■ **Your instructions**: Show every line from the data below that includes "computer".

■ **Dataset content**:
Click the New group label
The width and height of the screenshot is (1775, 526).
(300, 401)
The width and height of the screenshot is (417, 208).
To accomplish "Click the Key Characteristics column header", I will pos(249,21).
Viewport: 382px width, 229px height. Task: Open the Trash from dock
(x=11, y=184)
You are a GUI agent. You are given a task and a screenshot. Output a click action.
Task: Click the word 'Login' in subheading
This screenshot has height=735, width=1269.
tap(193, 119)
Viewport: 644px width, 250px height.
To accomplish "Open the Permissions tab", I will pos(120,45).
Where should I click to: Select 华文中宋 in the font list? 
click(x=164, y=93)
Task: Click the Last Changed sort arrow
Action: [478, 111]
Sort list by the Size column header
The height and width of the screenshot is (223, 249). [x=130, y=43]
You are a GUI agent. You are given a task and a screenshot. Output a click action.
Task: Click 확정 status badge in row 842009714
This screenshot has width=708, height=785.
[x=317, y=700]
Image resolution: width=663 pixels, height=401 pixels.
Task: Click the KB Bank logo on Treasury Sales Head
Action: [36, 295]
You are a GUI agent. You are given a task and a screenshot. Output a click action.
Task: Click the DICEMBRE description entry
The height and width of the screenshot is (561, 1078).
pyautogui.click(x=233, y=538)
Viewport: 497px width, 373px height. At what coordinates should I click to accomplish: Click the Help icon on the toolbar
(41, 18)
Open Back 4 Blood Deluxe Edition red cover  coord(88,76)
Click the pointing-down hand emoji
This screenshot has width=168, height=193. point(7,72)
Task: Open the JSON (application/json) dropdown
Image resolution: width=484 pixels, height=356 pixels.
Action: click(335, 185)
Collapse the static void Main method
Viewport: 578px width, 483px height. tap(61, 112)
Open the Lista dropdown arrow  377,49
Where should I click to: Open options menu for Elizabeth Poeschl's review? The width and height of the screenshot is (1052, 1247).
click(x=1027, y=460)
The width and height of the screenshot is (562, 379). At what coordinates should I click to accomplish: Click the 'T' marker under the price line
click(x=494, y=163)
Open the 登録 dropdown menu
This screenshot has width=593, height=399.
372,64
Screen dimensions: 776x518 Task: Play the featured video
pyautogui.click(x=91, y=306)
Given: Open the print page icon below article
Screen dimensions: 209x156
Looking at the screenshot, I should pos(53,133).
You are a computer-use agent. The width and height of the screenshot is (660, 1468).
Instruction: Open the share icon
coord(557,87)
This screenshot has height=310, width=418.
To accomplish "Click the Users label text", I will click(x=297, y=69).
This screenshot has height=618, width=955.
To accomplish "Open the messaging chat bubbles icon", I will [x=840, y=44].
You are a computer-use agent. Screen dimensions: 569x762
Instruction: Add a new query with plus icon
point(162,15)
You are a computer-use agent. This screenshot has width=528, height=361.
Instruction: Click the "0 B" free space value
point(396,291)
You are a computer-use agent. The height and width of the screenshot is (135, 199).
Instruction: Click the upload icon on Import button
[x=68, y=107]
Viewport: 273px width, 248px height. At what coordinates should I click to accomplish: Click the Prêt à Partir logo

■ **Task response**:
You are a computer-use agent. The width and height of the screenshot is (660, 1468).
You are a computer-use agent. Screen dimensions: 569x762
You are a computer-use agent. This screenshot has width=528, height=361.
You are a computer-use agent. The height and width of the screenshot is (135, 199).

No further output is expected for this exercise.